You are given multiple integer sets and you need to find duplicates in them, ie. you need to find the intersection of all the sets.
Suppose we have 3 arrays of integer sets and we need to merge them. The fastest
solution would be possible in time of O(n1 + n2 + n3)
where n1
, n2
, n3
are the lengths of the three sets respectively. The solution lies in using two
bit-vectors (also called as bit-set or a bit-array) to represent intersection
between any two sets and then using the resultant to intersect with the next one,
and so on.
- Construct a running bit-set and populate it with the first array
- Using a second bit-set intersect the first bit-set with second array
- Now change-over the second to the first bit-set
- And repeat the process above with the third array, fourth array and so on
public void findDuplicates(int[] array1, int[] array2, int[] array3) {
BitSet first = new BitSet();
BitSet result = new BitSet();
// populate the initial one
for(int num : array1) {
first.setBit(num, true);
}
// intersect with second
for(int num : array2) {
if(first.isBitSet(num)) {
result.setBit(num);
}
}
// change-over
first = result;
result = new BitSet();
// intersect with third
for(int num : array3) {
if(first.isBitSet(num)) {
result.setBit(num);
}
}
// output
int index = -1;
do {
index = result.getNextSetBit(index);
if(index < 0) {
break;
}
System.out.println(index);
} while(true);
}
The solution above can be extended to as many arrays as are provided in the
problem definition.
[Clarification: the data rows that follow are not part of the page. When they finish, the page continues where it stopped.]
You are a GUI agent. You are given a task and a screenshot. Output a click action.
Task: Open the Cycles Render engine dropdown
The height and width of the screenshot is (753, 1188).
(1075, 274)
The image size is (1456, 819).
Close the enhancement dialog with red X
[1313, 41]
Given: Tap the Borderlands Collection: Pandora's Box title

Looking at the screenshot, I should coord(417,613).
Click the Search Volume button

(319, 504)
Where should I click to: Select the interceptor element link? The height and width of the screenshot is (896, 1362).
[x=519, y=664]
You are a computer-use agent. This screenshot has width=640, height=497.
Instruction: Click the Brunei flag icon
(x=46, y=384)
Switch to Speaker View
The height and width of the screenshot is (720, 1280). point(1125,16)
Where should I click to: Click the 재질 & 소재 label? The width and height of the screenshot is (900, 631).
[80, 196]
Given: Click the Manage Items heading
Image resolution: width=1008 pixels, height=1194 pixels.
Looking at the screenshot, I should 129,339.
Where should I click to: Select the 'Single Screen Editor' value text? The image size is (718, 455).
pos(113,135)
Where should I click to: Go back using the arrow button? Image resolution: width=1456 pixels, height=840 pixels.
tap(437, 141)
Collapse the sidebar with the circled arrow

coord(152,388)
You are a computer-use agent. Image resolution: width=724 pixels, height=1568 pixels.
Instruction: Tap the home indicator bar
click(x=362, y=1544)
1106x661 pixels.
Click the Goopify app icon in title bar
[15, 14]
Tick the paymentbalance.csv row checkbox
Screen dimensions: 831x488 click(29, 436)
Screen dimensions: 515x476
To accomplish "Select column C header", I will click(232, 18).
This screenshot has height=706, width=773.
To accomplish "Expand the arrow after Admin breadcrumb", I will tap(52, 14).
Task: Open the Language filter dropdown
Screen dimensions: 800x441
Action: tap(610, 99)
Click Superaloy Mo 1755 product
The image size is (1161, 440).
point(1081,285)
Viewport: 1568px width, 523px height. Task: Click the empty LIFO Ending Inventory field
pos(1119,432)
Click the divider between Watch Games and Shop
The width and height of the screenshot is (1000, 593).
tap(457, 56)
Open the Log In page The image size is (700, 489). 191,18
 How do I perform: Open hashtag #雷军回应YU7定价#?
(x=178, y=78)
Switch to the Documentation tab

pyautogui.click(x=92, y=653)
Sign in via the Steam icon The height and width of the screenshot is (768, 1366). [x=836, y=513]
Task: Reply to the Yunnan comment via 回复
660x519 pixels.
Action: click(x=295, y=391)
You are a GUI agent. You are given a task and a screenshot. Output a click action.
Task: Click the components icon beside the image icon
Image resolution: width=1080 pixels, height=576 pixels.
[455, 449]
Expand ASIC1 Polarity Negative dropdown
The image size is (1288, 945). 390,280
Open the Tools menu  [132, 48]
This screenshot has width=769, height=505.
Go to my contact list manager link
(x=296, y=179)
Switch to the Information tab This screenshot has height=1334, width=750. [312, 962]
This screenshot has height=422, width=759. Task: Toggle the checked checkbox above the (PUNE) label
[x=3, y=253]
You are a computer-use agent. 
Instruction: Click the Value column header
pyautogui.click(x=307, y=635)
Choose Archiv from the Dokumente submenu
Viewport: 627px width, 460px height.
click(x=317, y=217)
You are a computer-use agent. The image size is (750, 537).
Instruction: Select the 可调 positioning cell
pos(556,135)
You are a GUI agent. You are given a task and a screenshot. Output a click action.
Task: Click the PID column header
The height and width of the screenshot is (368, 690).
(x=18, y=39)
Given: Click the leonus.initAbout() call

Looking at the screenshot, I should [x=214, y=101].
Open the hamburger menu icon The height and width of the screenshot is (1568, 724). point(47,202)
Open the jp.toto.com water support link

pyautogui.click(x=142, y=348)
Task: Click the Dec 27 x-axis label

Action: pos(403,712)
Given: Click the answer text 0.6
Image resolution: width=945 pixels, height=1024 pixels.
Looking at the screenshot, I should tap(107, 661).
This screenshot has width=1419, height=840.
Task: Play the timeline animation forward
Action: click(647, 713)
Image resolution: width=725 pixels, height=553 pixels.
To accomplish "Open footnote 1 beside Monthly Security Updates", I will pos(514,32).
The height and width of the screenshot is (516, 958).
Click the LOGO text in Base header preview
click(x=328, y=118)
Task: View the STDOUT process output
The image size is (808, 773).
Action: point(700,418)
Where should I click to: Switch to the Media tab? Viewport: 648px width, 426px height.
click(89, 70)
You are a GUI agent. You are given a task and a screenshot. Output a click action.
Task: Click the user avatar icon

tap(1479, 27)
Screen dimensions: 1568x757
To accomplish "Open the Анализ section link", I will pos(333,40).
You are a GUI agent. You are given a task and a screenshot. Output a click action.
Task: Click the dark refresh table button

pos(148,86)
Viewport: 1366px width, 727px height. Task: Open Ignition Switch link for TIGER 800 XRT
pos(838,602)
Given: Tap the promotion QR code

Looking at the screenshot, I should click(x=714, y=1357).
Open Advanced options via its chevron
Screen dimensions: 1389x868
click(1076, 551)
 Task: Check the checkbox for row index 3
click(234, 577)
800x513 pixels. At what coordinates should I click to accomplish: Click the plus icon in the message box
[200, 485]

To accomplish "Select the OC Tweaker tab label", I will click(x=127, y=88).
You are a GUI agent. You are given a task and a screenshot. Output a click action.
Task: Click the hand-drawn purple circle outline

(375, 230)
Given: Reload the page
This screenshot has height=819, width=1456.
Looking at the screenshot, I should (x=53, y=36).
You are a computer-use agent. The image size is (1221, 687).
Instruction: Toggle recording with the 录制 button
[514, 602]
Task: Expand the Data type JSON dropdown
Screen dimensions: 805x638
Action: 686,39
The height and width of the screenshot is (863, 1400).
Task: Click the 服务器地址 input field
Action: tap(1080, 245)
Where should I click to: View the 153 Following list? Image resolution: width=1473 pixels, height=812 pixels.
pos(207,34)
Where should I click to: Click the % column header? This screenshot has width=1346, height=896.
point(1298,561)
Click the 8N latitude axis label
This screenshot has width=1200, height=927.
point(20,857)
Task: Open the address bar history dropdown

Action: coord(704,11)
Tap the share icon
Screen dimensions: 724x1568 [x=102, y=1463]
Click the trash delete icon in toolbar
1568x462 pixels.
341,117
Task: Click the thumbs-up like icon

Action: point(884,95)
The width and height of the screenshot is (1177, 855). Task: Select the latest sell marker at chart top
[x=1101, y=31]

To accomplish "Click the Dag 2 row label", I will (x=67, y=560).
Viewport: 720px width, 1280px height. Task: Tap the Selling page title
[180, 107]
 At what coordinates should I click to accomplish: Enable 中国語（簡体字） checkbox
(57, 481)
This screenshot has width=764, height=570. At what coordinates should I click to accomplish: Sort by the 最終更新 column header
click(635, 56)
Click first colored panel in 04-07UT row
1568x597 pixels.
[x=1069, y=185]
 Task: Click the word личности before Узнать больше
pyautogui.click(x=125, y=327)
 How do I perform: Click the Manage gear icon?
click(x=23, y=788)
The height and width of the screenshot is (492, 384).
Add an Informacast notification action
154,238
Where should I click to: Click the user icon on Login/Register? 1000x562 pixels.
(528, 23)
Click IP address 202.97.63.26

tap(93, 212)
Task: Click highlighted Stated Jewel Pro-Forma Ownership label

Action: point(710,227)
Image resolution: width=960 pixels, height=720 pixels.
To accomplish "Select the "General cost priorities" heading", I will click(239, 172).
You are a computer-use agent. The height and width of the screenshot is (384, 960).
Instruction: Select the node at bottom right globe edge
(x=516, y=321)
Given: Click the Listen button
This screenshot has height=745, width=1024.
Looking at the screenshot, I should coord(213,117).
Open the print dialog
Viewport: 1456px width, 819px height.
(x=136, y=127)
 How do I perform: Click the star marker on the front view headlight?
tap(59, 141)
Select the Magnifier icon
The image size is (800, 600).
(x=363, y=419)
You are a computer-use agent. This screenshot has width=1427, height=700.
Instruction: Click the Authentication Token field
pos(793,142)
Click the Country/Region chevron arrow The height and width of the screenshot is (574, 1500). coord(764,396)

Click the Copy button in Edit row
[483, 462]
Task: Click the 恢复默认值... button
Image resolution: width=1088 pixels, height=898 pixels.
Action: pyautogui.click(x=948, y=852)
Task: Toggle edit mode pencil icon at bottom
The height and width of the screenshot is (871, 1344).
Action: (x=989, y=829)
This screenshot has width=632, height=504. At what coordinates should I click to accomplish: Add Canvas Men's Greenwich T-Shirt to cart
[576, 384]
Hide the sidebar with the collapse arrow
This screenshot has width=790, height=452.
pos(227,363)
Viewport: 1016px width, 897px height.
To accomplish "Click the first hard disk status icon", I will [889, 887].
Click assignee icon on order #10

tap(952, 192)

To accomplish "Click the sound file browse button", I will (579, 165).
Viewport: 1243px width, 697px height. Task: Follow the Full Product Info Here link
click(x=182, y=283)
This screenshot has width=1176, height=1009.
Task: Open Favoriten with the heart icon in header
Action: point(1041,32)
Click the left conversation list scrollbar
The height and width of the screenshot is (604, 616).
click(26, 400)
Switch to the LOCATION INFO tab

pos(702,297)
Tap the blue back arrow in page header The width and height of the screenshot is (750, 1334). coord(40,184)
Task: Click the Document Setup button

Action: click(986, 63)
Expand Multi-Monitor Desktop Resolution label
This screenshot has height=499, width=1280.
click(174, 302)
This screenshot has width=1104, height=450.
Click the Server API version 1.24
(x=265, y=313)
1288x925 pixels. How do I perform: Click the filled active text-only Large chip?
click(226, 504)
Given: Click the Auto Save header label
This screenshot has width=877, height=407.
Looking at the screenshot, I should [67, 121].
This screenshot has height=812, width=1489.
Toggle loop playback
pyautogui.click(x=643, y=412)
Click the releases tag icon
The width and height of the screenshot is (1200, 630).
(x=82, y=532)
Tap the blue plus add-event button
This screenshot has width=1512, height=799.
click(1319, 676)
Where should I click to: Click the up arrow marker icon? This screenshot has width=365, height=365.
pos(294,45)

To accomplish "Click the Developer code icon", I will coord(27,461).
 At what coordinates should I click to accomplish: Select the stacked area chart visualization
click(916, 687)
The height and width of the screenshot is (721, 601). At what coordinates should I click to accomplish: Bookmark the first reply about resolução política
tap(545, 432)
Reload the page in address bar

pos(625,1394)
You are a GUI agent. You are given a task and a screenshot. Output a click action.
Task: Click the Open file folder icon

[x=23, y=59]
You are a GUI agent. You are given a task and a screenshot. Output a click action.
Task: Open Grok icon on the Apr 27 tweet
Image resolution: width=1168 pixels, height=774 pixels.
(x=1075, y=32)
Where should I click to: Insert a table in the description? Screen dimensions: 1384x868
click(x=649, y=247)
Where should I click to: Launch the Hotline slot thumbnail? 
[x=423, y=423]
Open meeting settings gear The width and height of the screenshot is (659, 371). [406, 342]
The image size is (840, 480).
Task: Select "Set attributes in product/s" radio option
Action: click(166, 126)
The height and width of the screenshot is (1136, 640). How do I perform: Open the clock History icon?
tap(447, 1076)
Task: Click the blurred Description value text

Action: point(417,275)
The time to sort will still remain O(N)
where N
is the
sum of total number of elements across all provided arrays.
-
One can make use of sparsed-bit-arrays to reduce memory consumption. Refer to brettwooldridge/SparseBitSet for one such implementation.
-
If the arrays are really, really huge - an implementation that uses file-based persistence of a bit-array can be used. Refer to one such implementation available in the jerry-core project.